We – Rosa, Manik and me, even the DIN commanders – knew nothing of this, of course. We were simply waiting for Aron to return to Europe with the poison. Finally, a messenger arrived with a note that Aron had somehow smuggled out. It said simply, ‘Arrested. Proceed with Plan B.’
‘But if it didn't happen, what's the connection with everything that's been going on? Why would they be killing Henry Goldman or smashing up my flat? It doesn't make any sense.’
Tom wished he had an answer for her, but she was right. Each time they approached what promised to be a solution, the whole conundrum only seemed to get more complicated. It was clear their pursuers were after something and this – the secret Plan A – surely had to be it. In a way, they had been proved right: the evidence, probably the only remaining evidence in the world, had been hidden here, bound and taped inside the painting. There couldn't be anything else, some other secret concealed in this flat: every inch of the place had been probed and examined, if not by the thugs themselves then by Tom and Rebecca. Plan A was surely it. This must be the secret their enemy was striving so hard to suppress. Why else had they killed Goldman, if not to prevent him revealing it?
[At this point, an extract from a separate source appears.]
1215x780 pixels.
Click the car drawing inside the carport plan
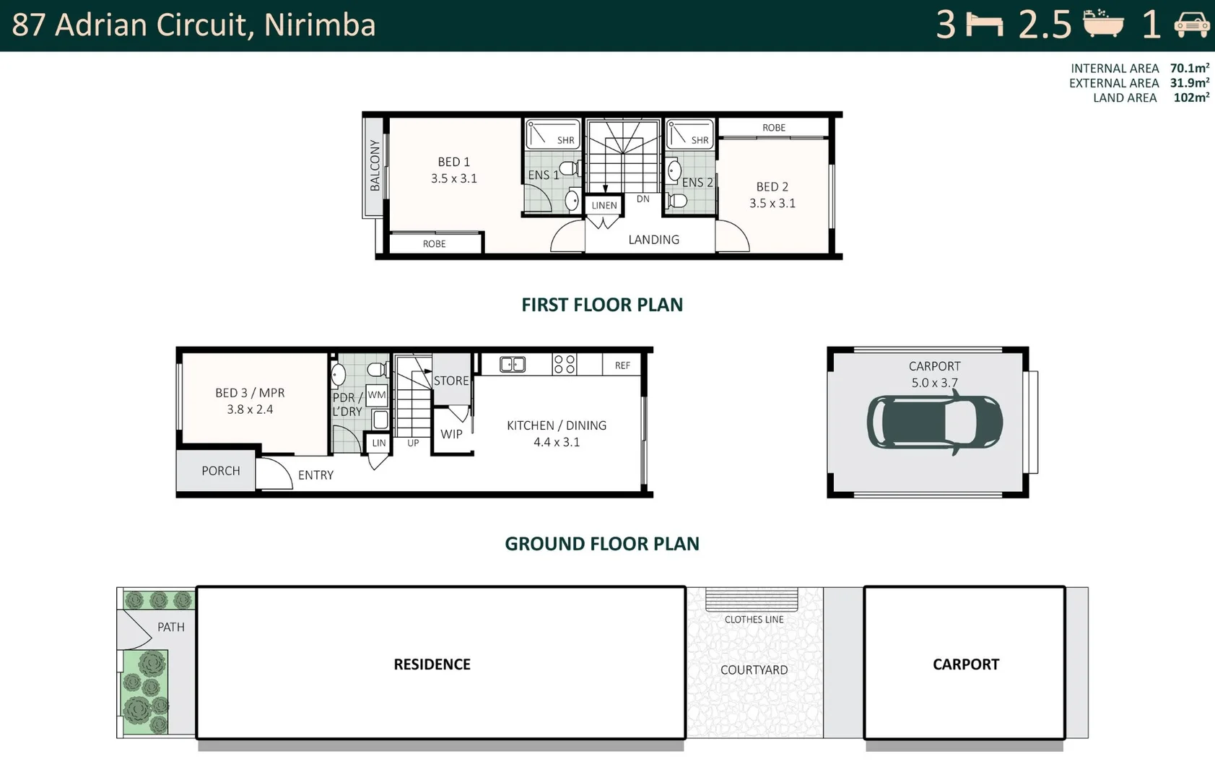point(934,422)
And yet, it lacked all logic. Plan A had not happened. There had been no mass poisoning of Germany's major cities. It was a pipe-dream from sixty years ago. How could it possibly matter now?
Unless they had been looking in the wrong place. Unless he, Tom, had been making everything too complicated. ‘Lets go back to basics,’ he said, pacing. ‘Your father was obviously after someone in New York. Whoever that person is reckons your father had evidence against him. That maybe your father had a list of names – like that list that came to your flat, except up to date, consisting solely of Nazis who are still alive. Maybe the person in New York knows he's on this current list. He needs to have that document. And that's why he was so frightened of Goldman talking. Because this person, this old Nazi, suspects Goldman had the list too.’
They had reversed positions, Rebecca now perching against the ex-sofa. ‘So this won't stop until we find that list.’
‘If there is such a list. There might not be. Let's face it, Rebecca. If we haven't found it yet, where's it going to be? It probably doesn't exist.’
‘Not any more.’
‘What's that?’
‘Not any more. Years ago, you could draw up lists of ex-Nazis who were still alive. You could fill a phone book with them. But there are hardly any left now. Everyone's too bloody old.’